Perplexity offers several AI models through its API, including llama-3.1-sonar-small-128k-online, llama-3.1-sonar-large-128k-online, and llama-3.1-sonar-huge-128k-online. Each model has different capabilities in terms of speed, cost, and answer quality. You may need to switch between these models for different tasks such as quick lookups versus deep research. This article explains how to specify the model parameter in a single API request without changing your entire configuration.

Key Takeaways: Switching Perplexity API Models Per Request

API request parameter model: Set the model field in your JSON payload to switch models for each call.
Available model IDs: Use exact strings like llama-3.1-sonar-small-128k-online for small, llama-3.1-sonar-large-128k-online for large, and llama-3.1-sonar-huge-128k-online for huge.
No need to re-authenticate: The API key stays the same across model switches; only the request body changes.

Understanding the Perplexity API Model Parameter

The Perplexity API uses a RESTful interface where each request is independent. This means you can change the model in every request without affecting previous or subsequent calls. The model is specified in the JSON body of the POST request to the chat completions endpoint.

The API endpoint is https://api.perplexity.ai/chat/completions. You send a POST request with headers including your API key and Content-Type, and a body containing the model name, messages, and optional parameters like temperature or max_tokens. The model field is a string that matches one of the supported model IDs.

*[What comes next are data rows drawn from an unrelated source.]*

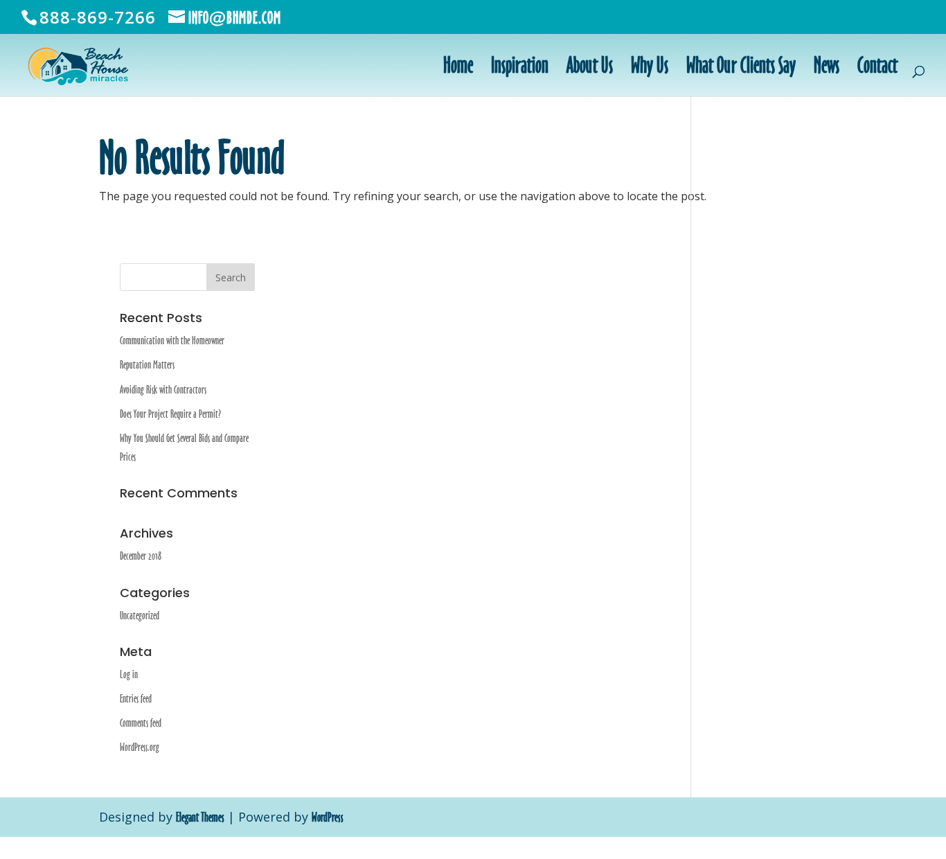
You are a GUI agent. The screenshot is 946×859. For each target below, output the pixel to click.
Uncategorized (139, 615)
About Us (589, 67)
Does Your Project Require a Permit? (170, 413)
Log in (129, 674)
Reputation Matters (147, 364)
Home (458, 67)
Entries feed (136, 698)
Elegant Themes (200, 817)
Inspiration (519, 67)
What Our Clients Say (741, 67)
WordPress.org (139, 747)
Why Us (649, 67)
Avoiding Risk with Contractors (163, 389)
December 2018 (140, 556)
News (826, 67)
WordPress (327, 817)
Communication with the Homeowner (172, 340)
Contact (877, 67)
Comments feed (140, 722)
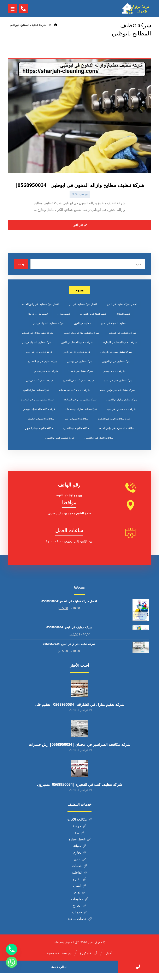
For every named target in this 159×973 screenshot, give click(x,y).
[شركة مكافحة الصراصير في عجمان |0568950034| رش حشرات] (79, 728)
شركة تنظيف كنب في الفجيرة (78, 380)
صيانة (77, 846)
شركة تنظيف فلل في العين (76, 352)
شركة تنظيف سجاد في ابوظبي (116, 352)
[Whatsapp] (11, 962)
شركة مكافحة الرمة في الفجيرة (114, 418)
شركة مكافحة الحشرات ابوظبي (39, 409)
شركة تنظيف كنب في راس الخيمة (117, 390)
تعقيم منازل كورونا (38, 313)
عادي (77, 859)
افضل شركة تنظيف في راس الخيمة (40, 304)
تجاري (77, 852)
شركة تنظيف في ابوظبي (79, 361)
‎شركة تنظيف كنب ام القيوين (60, 437)
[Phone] (11, 949)
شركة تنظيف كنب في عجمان (74, 390)
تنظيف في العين (82, 323)
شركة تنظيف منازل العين (36, 390)
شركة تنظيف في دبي (114, 371)
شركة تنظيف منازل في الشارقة (80, 399)
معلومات (77, 899)
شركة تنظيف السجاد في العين (77, 342)
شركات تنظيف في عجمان (122, 333)
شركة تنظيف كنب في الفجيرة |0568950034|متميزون (79, 784)
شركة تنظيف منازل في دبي (121, 409)
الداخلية (77, 872)
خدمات (77, 865)
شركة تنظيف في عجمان (80, 371)
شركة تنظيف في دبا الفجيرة (42, 361)
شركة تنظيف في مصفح (46, 371)
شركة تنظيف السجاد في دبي (36, 342)
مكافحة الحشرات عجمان (41, 418)
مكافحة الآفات (77, 819)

Perplexity currently offers three main online models. The small model is fastest and cheapest, suitable for simple Q&A. The large model balances speed and quality for general use. The huge model provides the most thorough answers but costs more and responds slower. You can switch between them per request based on the complexity of each question.

There is no need to create multiple API clients or maintain separate sessions. Each request is stateless. The model you choose only applies to that single response. This flexibility lets you optimize cost and performance dynamically.

Steps to Specify the Model in a Single API Request

Follow these steps to send a request with a specific model. You can use any programming language that supports HTTP requests. The examples below use Python with the requests library, but the same JSON structure works with cURL, JavaScript, or other tools.

Method 1: Using cURL from the Command Line

Prepare your API key
Get your API key from the Perplexity API dashboard at https://www.perplexity.ai/settings/api. Copy the key and keep it secure.
Write the cURL command
Use the following template. Replace YOUR_API_KEY with your actual key and set the model to llama-3.1-sonar-large-128k-online for this example.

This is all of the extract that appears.